Ce que j'ai souffert hier soir – le talon et les côtes! La torture... pas de mots pour rendre ça, il faut des cris.

En 1885 paraît Tartarin sur les Alpes : sous la gaieté, la Douleur.
Octobre 88, Van Gogh revient à la charge auprès de Théo.

Mais l’automne continue encore à être d’un beau! quel drôle de pays que cette patrie de Tartarin. Oui je suis content de mon sort; c’est pas un pays superbe et sublime, ce n’est que du Daumier bien vivant. As tu deja relu les Tartarin, ah ne l’oublie pas!

Malentendu. Alors que l'un demande s'il a relu, l'autre lui répond.

Dans ces derniers temps j’ai lu le Tartarin de Tarascon que je trouve bien beau et le Nabab que j’aime beaucoup moins. Je vais lire aussi l’autre Tartarin.

A quoi Vincent répond.

Cela me fait plaisir que tu aies relu Tartarin.
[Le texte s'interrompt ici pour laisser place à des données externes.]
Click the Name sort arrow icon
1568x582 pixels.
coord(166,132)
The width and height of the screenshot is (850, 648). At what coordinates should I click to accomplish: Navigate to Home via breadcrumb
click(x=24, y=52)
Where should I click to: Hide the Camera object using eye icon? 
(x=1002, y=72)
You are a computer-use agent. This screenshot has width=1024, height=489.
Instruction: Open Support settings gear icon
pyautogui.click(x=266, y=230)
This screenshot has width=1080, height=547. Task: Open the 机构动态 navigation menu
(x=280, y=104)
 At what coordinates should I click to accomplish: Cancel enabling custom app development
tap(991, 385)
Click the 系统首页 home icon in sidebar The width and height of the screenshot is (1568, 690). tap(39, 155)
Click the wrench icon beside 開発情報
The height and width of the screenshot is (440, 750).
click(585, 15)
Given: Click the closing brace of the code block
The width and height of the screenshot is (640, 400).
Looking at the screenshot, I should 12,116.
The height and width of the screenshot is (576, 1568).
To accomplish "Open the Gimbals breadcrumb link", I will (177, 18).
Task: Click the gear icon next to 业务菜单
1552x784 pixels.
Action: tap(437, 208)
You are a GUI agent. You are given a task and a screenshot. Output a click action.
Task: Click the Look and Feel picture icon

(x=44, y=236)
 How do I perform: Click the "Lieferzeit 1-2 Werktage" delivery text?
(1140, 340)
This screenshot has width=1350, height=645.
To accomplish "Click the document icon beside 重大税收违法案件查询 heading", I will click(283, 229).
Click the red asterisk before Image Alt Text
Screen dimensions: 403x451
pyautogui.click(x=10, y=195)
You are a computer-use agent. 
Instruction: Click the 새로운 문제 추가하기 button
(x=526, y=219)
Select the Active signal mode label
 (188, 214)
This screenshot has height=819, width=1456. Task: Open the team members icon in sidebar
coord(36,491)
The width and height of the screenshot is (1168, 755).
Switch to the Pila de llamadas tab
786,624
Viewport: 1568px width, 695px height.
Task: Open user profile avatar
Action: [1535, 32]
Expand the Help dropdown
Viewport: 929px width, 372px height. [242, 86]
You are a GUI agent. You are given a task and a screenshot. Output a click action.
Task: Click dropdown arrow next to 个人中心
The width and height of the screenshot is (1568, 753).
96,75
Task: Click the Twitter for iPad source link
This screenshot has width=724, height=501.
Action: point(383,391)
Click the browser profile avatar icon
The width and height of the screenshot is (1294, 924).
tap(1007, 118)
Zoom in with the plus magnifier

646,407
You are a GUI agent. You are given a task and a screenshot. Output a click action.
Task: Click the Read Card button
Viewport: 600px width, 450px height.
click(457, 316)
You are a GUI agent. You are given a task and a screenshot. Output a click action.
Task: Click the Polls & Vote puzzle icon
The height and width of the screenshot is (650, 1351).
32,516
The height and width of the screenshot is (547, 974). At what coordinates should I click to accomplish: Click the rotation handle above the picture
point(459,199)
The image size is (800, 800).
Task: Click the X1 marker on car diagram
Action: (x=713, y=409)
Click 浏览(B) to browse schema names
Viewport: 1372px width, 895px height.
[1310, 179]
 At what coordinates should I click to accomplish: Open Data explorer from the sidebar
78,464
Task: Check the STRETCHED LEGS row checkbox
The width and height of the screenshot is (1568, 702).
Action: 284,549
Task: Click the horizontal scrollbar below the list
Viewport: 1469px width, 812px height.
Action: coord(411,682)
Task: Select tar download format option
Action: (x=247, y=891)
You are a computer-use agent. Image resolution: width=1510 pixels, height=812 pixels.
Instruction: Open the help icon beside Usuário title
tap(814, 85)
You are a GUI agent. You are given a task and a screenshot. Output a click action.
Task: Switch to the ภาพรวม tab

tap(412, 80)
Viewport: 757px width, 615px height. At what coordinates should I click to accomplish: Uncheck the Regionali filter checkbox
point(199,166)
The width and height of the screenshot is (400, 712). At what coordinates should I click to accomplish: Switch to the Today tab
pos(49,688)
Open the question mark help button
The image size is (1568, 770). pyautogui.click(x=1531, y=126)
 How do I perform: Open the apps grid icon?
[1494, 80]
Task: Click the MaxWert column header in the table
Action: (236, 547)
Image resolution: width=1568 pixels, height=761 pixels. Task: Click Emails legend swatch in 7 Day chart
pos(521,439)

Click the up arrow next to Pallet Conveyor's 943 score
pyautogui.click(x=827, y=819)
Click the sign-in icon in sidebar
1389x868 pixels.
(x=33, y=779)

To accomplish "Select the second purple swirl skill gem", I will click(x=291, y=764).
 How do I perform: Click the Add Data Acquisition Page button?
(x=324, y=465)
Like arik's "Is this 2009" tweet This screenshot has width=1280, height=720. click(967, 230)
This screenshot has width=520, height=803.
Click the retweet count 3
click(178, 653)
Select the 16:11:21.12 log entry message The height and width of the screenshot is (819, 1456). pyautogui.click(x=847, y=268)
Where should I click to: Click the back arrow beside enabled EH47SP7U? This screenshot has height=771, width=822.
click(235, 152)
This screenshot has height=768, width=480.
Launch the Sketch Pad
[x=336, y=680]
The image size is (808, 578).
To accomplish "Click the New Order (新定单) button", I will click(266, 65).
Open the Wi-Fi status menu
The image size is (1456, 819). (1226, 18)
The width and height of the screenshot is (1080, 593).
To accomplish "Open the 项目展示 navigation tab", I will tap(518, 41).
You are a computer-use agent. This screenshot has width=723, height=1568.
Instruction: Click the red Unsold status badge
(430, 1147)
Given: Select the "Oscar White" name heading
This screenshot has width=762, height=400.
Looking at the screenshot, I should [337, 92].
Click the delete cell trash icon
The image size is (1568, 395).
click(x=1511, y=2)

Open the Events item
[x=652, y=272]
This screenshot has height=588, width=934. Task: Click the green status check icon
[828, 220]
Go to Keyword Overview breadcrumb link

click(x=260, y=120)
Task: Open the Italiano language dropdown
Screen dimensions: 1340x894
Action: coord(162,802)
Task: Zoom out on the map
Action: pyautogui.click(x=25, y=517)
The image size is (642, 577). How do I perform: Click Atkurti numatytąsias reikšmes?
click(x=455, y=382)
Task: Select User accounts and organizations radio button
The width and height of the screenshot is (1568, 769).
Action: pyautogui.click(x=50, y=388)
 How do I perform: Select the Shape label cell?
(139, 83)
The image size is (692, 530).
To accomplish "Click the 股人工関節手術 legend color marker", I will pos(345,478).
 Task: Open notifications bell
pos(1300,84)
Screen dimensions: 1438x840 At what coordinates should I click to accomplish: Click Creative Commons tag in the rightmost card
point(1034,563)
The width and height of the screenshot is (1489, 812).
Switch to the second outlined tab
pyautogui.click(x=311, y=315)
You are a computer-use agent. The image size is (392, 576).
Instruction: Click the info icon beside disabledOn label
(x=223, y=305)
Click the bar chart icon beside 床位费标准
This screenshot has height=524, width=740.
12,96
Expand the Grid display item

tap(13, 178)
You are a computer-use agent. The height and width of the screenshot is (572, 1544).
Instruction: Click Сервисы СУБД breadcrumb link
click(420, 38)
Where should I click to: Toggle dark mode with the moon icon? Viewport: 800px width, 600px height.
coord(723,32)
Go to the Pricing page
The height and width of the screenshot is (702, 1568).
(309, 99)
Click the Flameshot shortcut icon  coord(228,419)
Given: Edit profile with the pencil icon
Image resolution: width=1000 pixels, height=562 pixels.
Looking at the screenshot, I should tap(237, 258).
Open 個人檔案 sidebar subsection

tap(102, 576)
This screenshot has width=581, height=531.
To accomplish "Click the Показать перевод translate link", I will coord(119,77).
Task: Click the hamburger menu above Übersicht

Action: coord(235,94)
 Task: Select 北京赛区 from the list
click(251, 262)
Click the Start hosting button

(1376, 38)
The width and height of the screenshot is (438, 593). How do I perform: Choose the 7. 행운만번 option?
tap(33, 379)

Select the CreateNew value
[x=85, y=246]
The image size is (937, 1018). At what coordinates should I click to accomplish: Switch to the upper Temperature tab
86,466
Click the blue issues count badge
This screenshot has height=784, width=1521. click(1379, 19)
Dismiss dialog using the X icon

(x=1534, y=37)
Le 23 octobre 1888, Van Gogh a été rejoint par Gauguin. La veille de Noël, suite à une violente dispute, Gauguin quitte la maison pour aller dormir à l'hôtel. Le lendemain il apprend que Vincent s'est coupé l'oreille, prévient Théo qui se rendra aussitôt au chevet de son frère et part à Paris.
Van Gogh n'a pas apprécié l'initiative de Gauguin qui a entrainé déplacement et dépenses pour Théo. Le 4 janvier, il écrit à son frère.

Je suis, mon cher frère, si navré de ton voyage, j’eusse désiré que cela t’eût été épargné car en somme aucun mal ne m’est arrivé et il n’y avait pas de quoi te déranger.

A la même date, dans une lettre à Gauguin.

Dites.– le voyage de mon frère Theo était-il donc bien nécessaire – mon ami?

Mais qui est ce Gauguin dont il juge le comportement absurde ?

Ecoutez je n’insiste pas davantage sur l’absurdité de cette démarche. Supposons que moi j’etais tout ce qu’on voudra d’égaré, pourquoi alors l’illustre copain n’etait il pas plus calme............... Je n’insisterai pas davantage sur ce point. (lettre à Théo du 4 janvier 1889).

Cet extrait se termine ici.